There is a term called foreign branding. Foreign branding is describing an implied cachet or superiority of products and services with foreign-sounding names

Häagen-Dazs ice cream is an example of foreign branding. Though the brand was established in New York the name was supposed to sound Scandinavian.

However, Häagen-Dazs does sound and look somewhat strange to a Scandinavian. The reason is probably that the constellation of the letters “äa” and “zs” are not part of any native Scandinavian words.

By the way, datakvalitet is the Scandinavian compound word for data quality.

Getting datakvalitet right in world wide data isn’t easy. What works in some countries doesn’t work in other countries, not at least when we are talking datakvalitet regarding party master data such as customer master data, supplier master data and employee master data.
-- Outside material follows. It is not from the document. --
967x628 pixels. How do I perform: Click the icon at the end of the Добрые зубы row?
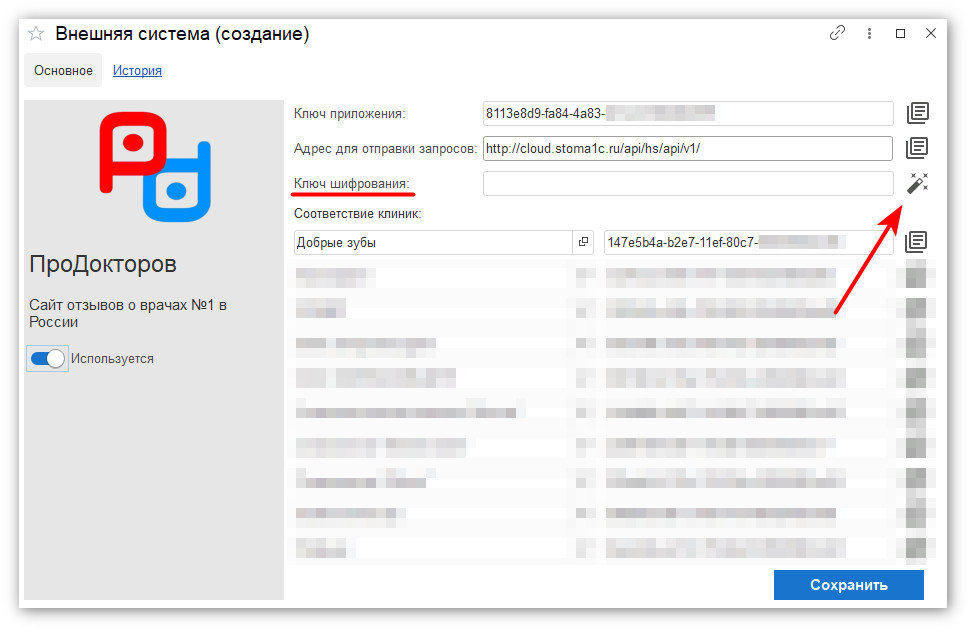pyautogui.click(x=916, y=242)
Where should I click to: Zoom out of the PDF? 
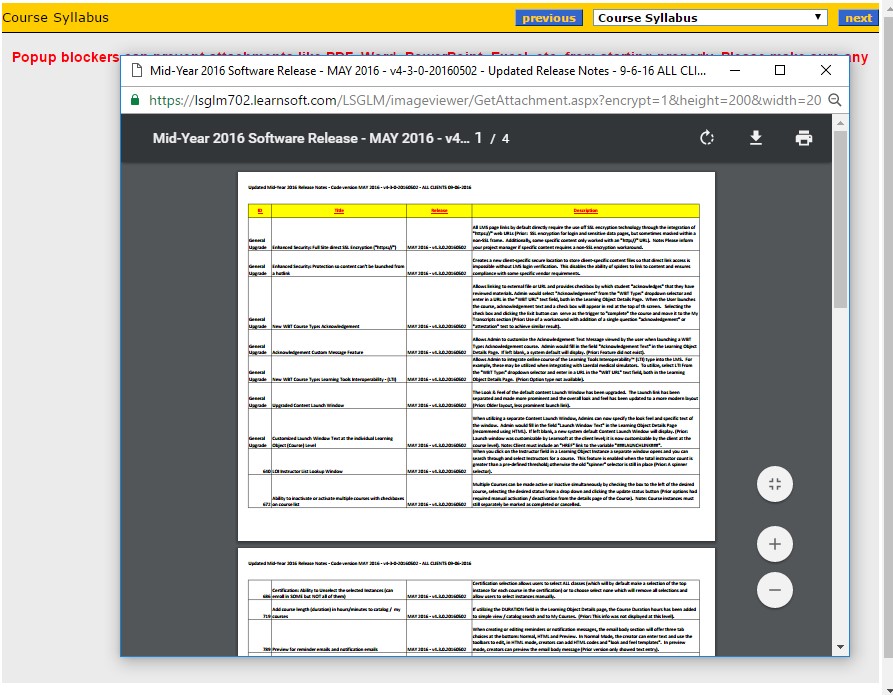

One of the reasons why datakvalitet for party master data is different is the various possibilities with applying big reference data sources. For example the availability of citizen data is different in New York than in Scandinavia. This affects the ways of reaching optimal datakvalitet as reported in the post Did They Put a Man on the Moon.

As part of the ongoing globalization handling international datakvalitet is becoming more and more common. Many enterprises try to deploy enterprise wide datakvalitet initiatives and shared service centers handles party master data uncommon to the people working there. This often results in finding a strange word like Häagen-Dazs.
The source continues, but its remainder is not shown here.